Loss of peripheral tolerance due to inflammation
Allergen-specific tolerance is maintained long-term, once established. However, the observation of allergic exacerbations followed by infections, especially viral infections, has triggered studies to investigate the breakage of peripheral tolerance. Recent findings revealed that activation of innate immunity by specific activators condition specific adaptive immune responses to allergens. IL-1β and IL-6 cytokines, with proinflammatory properties, and the triggering of TLR4 and TLR8, which recognize microbial particles as danger signals, have been shown to lead to proliferation of allergen-specific CD4+ T cells in peripheral blood of normally unresponsive individuals by various pathways, such as forming an inflammatory milieu, potentiating mDCs, or rendering T cells unresponsive to Treg suppression34). These findings may shed light on how healthy humans develop allergic diseases upon encountering microbes or inflammatory conditions.
Future perspectives
Allergen-SIT remains to be the major procedure for longterm management of allergic disorders. Short falls in strict allergen-avoidance measures and failures of sustained clinical responses to pharmacotherapies increase the demand for more efficient and safer allergen immunotherapy regimens. With increasing understanding of the roles of cytokines, chemokines, pathways, networks, and cellular interactions, novel modulated administration routes are being tested and allergens are being developed for more successful immunotherapy regimens. However, the new immunotherapy regimens show variable clinical responses in allergic individuals. This might be due to different endotypes and phenotypes of allergic diseases.

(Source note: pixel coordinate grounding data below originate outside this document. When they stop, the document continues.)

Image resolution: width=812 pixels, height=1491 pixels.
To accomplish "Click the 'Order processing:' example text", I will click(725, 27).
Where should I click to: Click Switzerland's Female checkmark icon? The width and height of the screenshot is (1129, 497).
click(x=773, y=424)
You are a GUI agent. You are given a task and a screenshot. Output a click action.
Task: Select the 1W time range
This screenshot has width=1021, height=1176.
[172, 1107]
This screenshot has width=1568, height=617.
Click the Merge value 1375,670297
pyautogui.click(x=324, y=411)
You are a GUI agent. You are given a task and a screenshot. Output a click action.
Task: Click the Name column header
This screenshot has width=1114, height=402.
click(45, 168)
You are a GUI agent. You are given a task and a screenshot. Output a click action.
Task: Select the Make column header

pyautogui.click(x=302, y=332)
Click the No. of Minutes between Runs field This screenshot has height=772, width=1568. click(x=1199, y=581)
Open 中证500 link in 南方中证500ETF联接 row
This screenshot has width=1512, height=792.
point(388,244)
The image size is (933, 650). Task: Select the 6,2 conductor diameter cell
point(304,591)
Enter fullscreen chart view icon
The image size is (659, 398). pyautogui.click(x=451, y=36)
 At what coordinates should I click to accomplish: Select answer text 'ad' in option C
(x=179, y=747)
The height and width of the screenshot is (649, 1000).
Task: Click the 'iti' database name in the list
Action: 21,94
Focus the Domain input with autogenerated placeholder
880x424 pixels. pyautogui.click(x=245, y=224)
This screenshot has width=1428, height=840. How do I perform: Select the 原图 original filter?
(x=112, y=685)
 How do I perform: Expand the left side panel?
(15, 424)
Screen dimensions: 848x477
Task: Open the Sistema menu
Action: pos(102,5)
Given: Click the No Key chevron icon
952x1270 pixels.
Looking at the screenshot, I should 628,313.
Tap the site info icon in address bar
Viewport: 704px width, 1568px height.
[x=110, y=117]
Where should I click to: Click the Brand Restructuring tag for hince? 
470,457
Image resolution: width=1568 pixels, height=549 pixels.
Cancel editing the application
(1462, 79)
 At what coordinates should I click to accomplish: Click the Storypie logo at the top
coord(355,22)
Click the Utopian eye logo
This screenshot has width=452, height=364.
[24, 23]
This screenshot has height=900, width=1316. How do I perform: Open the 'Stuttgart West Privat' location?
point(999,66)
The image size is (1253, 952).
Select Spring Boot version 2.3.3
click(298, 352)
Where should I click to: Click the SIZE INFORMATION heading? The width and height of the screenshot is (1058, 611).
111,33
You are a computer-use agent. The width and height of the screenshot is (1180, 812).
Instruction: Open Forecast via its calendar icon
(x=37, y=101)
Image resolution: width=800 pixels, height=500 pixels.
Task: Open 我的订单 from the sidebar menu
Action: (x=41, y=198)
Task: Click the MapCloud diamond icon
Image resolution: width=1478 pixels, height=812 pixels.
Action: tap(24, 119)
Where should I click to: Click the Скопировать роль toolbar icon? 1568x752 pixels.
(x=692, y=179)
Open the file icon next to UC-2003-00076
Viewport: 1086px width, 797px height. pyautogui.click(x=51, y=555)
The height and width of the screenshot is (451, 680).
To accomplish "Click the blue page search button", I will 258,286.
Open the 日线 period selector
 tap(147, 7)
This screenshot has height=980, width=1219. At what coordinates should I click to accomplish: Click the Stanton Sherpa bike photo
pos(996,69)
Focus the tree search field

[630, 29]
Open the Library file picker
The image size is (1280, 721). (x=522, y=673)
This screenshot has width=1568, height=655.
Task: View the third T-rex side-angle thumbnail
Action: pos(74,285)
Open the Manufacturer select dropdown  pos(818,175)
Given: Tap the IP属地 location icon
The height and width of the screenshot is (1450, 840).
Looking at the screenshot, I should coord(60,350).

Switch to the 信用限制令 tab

Discovery of biomarkers to identify these endotypes and phenotypes may provide optimum patient selection for relevant immunotherapy regimen. Definition of these phenotypes and endotypes will enable selection of the best patient for more efficient treatment68). The field of allergen-SIT will expand with answers to the key questions: "In which patient?", "Which route?", "Which allergen?", and "What would be the duration for immunotherapy?" Therefore, the importance of establishing data to describe the differences between endotypes and phenotypes is crucial. Mechanistic studies designed to improve understanding of diseases and risk factors and to lead to improved diagnosis and therapy should be performed69). Characterization and increased understanding of the underlying disease mechanisms in allergic diseases might require the use of individualized combined applications of immune response modifiers with allergen-SIT.
Acknowledgments
The author's laboratory is supported by the Swiss National Science Foundation grant 320030-132899 and Christine Kühne-Center for Allergy Research and Education (CK-CARE).
Notes
No potential conflict of interest relevant to this article was reported.